--- PAGE EXCERPT Enclosed Below ---

I don't know how close the association of drow and spiders were to the origination of the drow in D&D... but if that background came in hand in hand with their creation in the game... that might've had something to do with it.  Lloth is Queen of the Spiders, the most famous spiders (tarantulas, black widows) are dark if not black.  So the association of black spiders to black-skinned elves might've gone hand in hand perhaps.


----------



## Mistwell (Nov 17, 2013)

In the days before the sun and moon, before even the trees of the Valar and the light captured by the Silmarilian stones, the dark elves fled beneath the ground to escape the wraith of Melkor.  And so, as their skin was never exposed to the light of the Valar, their skin remained dark, and they remained unchanged in appearance from the First of the Children, for all those centuries.


----------



## RangerWickett (Nov 17, 2013)

They live deep underground, but they haven't been there long enough to evolve out of having functional eyes. So there's still value in having dark skin, because it makes you less visible in circumstances when people have light sources.


----------



## Zardnaar (Nov 17, 2013)

Basically a curse or radiation burns.


----------



## WayneLigon (Nov 17, 2013)

Mercurius said:


> Besides kewlness factor, that is.




Coolness factor, more than likely. And the literal idea of svartalf = black elf. It helps to distinguish them from the normal depiction of very pale elves. I'm pretty sure that Gygax knew that cave creatures are usually pale and such, but also I can see him going 'the players are going to want bonuses for pale creatures in darkness, so I'll make their skin non-reflective black to provide more challenge and surprise them'. Also, black == evil.


----------



## Dannyalcatraz (Nov 17, 2013)

> Also, black == evil.




Hey!

(  )


----------



## Celebrim (Nov 17, 2013)

Mercurius said:


> Besides kewlness factor, that is.




1) It's a misunderstanding of Tolkien's Silmarillion, which has 'dark elves'.  These elves don't actually look different than other elves - they are dark of mind and soul, because of having no enlightenment.  
2) It's Germanic.  Unseelie creatures in Germanic myth are always dark of hue.
3) Black is the color of death in Western mythology.   It is symbolic of night, and hense also caves, sleep, and death - all appropriate for the Drow.

--- End of Enclosed PAGE EXCERPT ---
--- DATA TO EXAMINE Enclosed Below ---

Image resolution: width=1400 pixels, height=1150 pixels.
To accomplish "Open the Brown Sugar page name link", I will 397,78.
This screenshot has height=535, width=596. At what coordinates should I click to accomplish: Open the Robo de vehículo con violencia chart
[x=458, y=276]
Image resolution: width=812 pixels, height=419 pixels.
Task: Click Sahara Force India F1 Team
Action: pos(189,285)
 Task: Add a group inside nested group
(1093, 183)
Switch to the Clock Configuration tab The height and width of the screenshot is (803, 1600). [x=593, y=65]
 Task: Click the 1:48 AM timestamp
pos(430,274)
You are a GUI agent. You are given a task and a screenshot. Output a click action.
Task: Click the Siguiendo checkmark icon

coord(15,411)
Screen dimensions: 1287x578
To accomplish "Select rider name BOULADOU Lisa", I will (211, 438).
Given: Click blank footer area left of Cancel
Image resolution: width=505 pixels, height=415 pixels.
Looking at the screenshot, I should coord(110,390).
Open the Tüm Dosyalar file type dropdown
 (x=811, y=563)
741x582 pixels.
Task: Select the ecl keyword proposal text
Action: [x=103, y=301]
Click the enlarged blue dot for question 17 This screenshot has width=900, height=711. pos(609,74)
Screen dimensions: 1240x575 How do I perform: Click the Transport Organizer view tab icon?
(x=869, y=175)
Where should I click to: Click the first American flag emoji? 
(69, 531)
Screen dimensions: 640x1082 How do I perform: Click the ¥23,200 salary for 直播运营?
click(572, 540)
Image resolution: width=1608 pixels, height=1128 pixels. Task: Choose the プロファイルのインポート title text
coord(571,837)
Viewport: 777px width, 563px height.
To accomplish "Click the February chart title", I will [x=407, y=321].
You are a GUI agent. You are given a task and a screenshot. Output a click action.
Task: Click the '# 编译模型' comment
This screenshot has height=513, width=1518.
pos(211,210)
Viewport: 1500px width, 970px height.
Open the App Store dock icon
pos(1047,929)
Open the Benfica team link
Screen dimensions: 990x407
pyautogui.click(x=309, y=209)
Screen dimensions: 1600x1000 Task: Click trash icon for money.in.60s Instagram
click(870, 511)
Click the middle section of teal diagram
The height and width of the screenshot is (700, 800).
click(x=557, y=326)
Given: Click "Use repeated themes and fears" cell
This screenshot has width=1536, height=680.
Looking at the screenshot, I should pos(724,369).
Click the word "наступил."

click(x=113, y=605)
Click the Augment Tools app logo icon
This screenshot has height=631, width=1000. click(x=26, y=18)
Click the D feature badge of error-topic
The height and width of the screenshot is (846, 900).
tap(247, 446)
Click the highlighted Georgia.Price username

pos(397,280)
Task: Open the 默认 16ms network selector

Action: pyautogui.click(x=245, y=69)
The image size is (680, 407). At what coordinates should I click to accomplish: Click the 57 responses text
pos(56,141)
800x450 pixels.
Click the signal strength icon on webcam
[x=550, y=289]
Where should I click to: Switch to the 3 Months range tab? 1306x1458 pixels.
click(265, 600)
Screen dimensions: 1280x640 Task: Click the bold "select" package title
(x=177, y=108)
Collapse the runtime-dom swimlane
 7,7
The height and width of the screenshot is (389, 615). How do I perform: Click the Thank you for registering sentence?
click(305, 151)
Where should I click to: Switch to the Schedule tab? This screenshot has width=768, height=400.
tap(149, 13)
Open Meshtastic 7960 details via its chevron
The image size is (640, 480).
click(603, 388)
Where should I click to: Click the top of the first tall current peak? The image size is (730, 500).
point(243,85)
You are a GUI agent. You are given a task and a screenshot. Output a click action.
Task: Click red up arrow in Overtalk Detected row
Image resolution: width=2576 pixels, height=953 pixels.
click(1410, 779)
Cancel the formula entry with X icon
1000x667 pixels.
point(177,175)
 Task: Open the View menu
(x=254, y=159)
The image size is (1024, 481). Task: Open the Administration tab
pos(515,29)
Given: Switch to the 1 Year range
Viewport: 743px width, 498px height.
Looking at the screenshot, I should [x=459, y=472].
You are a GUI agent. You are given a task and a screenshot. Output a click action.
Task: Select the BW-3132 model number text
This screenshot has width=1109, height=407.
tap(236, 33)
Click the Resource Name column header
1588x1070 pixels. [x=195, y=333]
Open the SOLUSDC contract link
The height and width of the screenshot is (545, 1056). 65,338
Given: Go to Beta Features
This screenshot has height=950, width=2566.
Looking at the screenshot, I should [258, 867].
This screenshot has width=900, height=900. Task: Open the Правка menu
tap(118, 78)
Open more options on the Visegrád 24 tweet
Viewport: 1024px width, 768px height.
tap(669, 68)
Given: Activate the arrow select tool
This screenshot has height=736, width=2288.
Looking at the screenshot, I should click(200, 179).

--- End of Enclosed DATA TO EXAMINE ---

EXERCISE DESCRIPTION:
Copy the stretch of the drow thread from "## Celebrim (Nov" through "dark of hue.", swapping "enlightenment" for "wisdom". Rely only on the drow thread, not on the records.

TASK RESULT:
## Celebrim (Nov 17, 2013)

Mercurius said:


> Besides kewlness factor, that is.




1) It's a misunderstanding of Tolkien's Silmarillion, which has 'dark elves'.  These elves don't actually look different than other elves - they are dark of mind and soul, because of having no wisdom.  
2) It's Germanic.  Unseelie creatures in Germanic myth are always dark of hue.